LISTED ENTRIES section start

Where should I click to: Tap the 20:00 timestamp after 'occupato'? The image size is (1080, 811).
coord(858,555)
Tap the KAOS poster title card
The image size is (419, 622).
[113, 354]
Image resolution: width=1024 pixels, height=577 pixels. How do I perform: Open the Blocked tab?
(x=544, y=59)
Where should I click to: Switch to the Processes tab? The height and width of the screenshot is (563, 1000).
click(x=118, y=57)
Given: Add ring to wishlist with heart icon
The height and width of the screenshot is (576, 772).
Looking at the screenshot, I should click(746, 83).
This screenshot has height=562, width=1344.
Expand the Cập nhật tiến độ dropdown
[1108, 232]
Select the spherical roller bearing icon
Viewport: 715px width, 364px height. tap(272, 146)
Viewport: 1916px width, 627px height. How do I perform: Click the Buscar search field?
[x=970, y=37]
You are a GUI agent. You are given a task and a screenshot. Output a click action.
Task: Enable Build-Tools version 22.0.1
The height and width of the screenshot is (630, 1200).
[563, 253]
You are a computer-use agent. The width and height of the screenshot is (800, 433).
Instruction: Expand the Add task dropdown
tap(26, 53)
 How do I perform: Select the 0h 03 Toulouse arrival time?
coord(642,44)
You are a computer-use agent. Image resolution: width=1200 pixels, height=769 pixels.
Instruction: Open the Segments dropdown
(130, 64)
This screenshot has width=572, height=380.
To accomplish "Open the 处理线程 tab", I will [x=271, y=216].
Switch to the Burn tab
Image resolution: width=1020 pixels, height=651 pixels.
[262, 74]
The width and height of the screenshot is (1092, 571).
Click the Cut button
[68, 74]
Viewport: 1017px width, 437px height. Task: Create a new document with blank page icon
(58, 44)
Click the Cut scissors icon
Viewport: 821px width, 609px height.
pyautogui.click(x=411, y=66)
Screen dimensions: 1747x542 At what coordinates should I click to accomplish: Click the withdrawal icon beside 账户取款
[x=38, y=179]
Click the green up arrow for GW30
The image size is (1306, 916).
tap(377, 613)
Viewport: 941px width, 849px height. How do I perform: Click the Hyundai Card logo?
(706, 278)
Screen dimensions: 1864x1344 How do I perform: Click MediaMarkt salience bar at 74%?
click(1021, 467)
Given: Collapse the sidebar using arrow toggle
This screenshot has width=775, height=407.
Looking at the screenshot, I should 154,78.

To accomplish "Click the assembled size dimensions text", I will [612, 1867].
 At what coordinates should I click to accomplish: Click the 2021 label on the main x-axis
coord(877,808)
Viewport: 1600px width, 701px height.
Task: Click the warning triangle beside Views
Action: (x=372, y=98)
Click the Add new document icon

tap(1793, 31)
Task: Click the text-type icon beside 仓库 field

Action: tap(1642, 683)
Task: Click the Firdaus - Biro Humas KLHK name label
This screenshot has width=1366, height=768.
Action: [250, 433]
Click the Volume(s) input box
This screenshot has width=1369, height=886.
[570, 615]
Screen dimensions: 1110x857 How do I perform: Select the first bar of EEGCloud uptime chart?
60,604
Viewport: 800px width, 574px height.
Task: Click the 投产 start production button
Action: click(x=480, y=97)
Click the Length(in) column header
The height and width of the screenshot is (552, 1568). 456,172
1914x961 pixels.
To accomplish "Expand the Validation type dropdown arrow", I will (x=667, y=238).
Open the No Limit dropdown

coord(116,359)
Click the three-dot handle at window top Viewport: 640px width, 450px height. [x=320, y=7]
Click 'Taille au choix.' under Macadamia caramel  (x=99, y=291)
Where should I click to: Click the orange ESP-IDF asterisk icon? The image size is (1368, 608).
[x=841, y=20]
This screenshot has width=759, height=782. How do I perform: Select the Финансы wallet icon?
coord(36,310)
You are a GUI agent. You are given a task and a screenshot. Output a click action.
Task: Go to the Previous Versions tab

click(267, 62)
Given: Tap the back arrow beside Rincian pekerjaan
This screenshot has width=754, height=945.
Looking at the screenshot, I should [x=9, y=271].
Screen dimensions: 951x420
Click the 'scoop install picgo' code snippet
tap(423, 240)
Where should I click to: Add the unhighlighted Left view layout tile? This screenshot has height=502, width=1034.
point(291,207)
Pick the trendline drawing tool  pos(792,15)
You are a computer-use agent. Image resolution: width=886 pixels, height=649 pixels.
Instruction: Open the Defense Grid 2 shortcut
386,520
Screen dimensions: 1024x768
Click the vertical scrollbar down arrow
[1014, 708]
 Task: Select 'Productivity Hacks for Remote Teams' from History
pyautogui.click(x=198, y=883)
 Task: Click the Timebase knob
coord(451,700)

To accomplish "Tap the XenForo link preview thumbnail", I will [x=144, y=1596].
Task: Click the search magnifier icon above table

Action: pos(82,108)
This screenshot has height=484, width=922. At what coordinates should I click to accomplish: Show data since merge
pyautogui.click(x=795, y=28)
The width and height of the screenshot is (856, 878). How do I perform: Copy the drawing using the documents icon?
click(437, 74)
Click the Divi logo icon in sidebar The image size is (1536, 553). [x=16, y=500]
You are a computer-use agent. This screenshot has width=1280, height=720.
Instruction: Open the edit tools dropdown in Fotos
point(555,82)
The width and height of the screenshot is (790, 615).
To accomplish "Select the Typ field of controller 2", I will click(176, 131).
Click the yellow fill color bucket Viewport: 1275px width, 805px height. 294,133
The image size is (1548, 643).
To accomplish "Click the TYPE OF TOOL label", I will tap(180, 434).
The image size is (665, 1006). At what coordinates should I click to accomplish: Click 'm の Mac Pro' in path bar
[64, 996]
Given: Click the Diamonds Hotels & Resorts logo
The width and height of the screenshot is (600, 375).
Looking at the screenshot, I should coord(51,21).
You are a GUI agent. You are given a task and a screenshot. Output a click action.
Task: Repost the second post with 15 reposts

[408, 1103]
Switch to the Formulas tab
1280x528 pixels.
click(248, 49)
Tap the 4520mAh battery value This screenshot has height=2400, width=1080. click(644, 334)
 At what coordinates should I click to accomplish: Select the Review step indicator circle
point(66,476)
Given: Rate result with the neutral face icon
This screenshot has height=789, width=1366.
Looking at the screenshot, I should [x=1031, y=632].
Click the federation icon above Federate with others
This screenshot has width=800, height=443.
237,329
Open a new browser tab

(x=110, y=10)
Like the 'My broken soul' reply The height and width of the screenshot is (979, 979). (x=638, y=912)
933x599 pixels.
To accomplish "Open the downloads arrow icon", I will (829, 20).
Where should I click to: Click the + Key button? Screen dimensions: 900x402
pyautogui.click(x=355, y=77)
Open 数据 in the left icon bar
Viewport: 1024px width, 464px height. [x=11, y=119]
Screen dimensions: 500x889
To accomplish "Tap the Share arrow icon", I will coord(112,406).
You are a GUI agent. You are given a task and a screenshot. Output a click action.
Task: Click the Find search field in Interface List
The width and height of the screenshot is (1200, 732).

LISTED ENTRIES section end

*HOW TO COMPLETE THIS TASK*.
Restate the full data above, keeping each word intact.

*EXERCISE RESULT*.
Where should I click to: Tap the 20:00 timestamp after 'occupato'? The image size is (1080, 811).
coord(858,555)
Tap the KAOS poster title card
The image size is (419, 622).
[113, 354]
Image resolution: width=1024 pixels, height=577 pixels. How do I perform: Open the Blocked tab?
(x=544, y=59)
Where should I click to: Switch to the Processes tab? The height and width of the screenshot is (563, 1000).
click(x=118, y=57)
Given: Add ring to wishlist with heart icon
The height and width of the screenshot is (576, 772).
Looking at the screenshot, I should click(746, 83).
This screenshot has height=562, width=1344.
Expand the Cập nhật tiến độ dropdown
[1108, 232]
Select the spherical roller bearing icon
Viewport: 715px width, 364px height. tap(272, 146)
Viewport: 1916px width, 627px height. How do I perform: Click the Buscar search field?
[x=970, y=37]
You are a GUI agent. You are given a task and a screenshot. Output a click action.
Task: Enable Build-Tools version 22.0.1
The height and width of the screenshot is (630, 1200).
[563, 253]
You are a computer-use agent. The width and height of the screenshot is (800, 433).
Instruction: Expand the Add task dropdown
tap(26, 53)
 How do I perform: Select the 0h 03 Toulouse arrival time?
coord(642,44)
You are a computer-use agent. Image resolution: width=1200 pixels, height=769 pixels.
Instruction: Open the Segments dropdown
(130, 64)
This screenshot has width=572, height=380.
To accomplish "Open the 处理线程 tab", I will [x=271, y=216].
Switch to the Burn tab
Image resolution: width=1020 pixels, height=651 pixels.
[262, 74]
The width and height of the screenshot is (1092, 571).
Click the Cut button
[68, 74]
Viewport: 1017px width, 437px height. Task: Create a new document with blank page icon
(58, 44)
Click the Cut scissors icon
Viewport: 821px width, 609px height.
pyautogui.click(x=411, y=66)
Screen dimensions: 1747x542 At what coordinates should I click to accomplish: Click the withdrawal icon beside 账户取款
[x=38, y=179]
Click the green up arrow for GW30
The image size is (1306, 916).
tap(377, 613)
Viewport: 941px width, 849px height. How do I perform: Click the Hyundai Card logo?
(706, 278)
Screen dimensions: 1864x1344 How do I perform: Click MediaMarkt salience bar at 74%?
click(1021, 467)
Given: Collapse the sidebar using arrow toggle
This screenshot has width=775, height=407.
Looking at the screenshot, I should 154,78.

To accomplish "Click the assembled size dimensions text", I will [612, 1867].
 At what coordinates should I click to accomplish: Click the 2021 label on the main x-axis
coord(877,808)
Viewport: 1600px width, 701px height.
Task: Click the warning triangle beside Views
Action: (x=372, y=98)
Click the Add new document icon

tap(1793, 31)
Task: Click the text-type icon beside 仓库 field

Action: tap(1642, 683)
Task: Click the Firdaus - Biro Humas KLHK name label
This screenshot has width=1366, height=768.
Action: [250, 433]
Click the Volume(s) input box
This screenshot has width=1369, height=886.
[570, 615]
Screen dimensions: 1110x857 How do I perform: Select the first bar of EEGCloud uptime chart?
60,604
Viewport: 800px width, 574px height.
Task: Click the 投产 start production button
Action: click(x=480, y=97)
Click the Length(in) column header
The height and width of the screenshot is (552, 1568). 456,172
1914x961 pixels.
To accomplish "Expand the Validation type dropdown arrow", I will (x=667, y=238).
Open the No Limit dropdown

coord(116,359)
Click the three-dot handle at window top Viewport: 640px width, 450px height. [x=320, y=7]
Click 'Taille au choix.' under Macadamia caramel  (x=99, y=291)
Where should I click to: Click the orange ESP-IDF asterisk icon? The image size is (1368, 608).
[x=841, y=20]
This screenshot has width=759, height=782. How do I perform: Select the Финансы wallet icon?
coord(36,310)
You are a GUI agent. You are given a task and a screenshot. Output a click action.
Task: Go to the Previous Versions tab

click(267, 62)
Given: Tap the back arrow beside Rincian pekerjaan
This screenshot has width=754, height=945.
Looking at the screenshot, I should [x=9, y=271].
Screen dimensions: 951x420
Click the 'scoop install picgo' code snippet
tap(423, 240)
Where should I click to: Add the unhighlighted Left view layout tile? This screenshot has height=502, width=1034.
point(291,207)
Pick the trendline drawing tool  pos(792,15)
You are a computer-use agent. Image resolution: width=886 pixels, height=649 pixels.
Instruction: Open the Defense Grid 2 shortcut
386,520
Screen dimensions: 1024x768
Click the vertical scrollbar down arrow
[1014, 708]
 Task: Select 'Productivity Hacks for Remote Teams' from History
pyautogui.click(x=198, y=883)
 Task: Click the Timebase knob
coord(451,700)

To accomplish "Tap the XenForo link preview thumbnail", I will [x=144, y=1596].
Task: Click the search magnifier icon above table

Action: pos(82,108)
This screenshot has height=484, width=922. At what coordinates should I click to accomplish: Show data since merge
pyautogui.click(x=795, y=28)
The width and height of the screenshot is (856, 878). How do I perform: Copy the drawing using the documents icon?
click(437, 74)
Click the Divi logo icon in sidebar The image size is (1536, 553). [x=16, y=500]
You are a computer-use agent. This screenshot has width=1280, height=720.
Instruction: Open the edit tools dropdown in Fotos
point(555,82)
The width and height of the screenshot is (790, 615).
To accomplish "Select the Typ field of controller 2", I will click(176, 131).
Click the yellow fill color bucket Viewport: 1275px width, 805px height. 294,133
The image size is (1548, 643).
To accomplish "Click the TYPE OF TOOL label", I will tap(180, 434).
The image size is (665, 1006). At what coordinates should I click to accomplish: Click 'm の Mac Pro' in path bar
[64, 996]
Given: Click the Diamonds Hotels & Resorts logo
The width and height of the screenshot is (600, 375).
Looking at the screenshot, I should coord(51,21).
You are a GUI agent. You are given a task and a screenshot. Output a click action.
Task: Repost the second post with 15 reposts

[408, 1103]
Switch to the Formulas tab
1280x528 pixels.
click(248, 49)
Tap the 4520mAh battery value This screenshot has height=2400, width=1080. click(644, 334)
 At what coordinates should I click to accomplish: Select the Review step indicator circle
point(66,476)
Given: Rate result with the neutral face icon
This screenshot has height=789, width=1366.
Looking at the screenshot, I should [x=1031, y=632].
Click the federation icon above Federate with others
This screenshot has width=800, height=443.
237,329
Open a new browser tab

(x=110, y=10)
Like the 'My broken soul' reply The height and width of the screenshot is (979, 979). (x=638, y=912)
933x599 pixels.
To accomplish "Open the downloads arrow icon", I will (829, 20).
Where should I click to: Click the + Key button? Screen dimensions: 900x402
pyautogui.click(x=355, y=77)
Open 数据 in the left icon bar
Viewport: 1024px width, 464px height. [x=11, y=119]
Screen dimensions: 500x889
To accomplish "Tap the Share arrow icon", I will coord(112,406).
You are a GUI agent. You are given a task and a screenshot. Output a click action.
Task: Click the Find search field in Interface List
The width and height of the screenshot is (1200, 732).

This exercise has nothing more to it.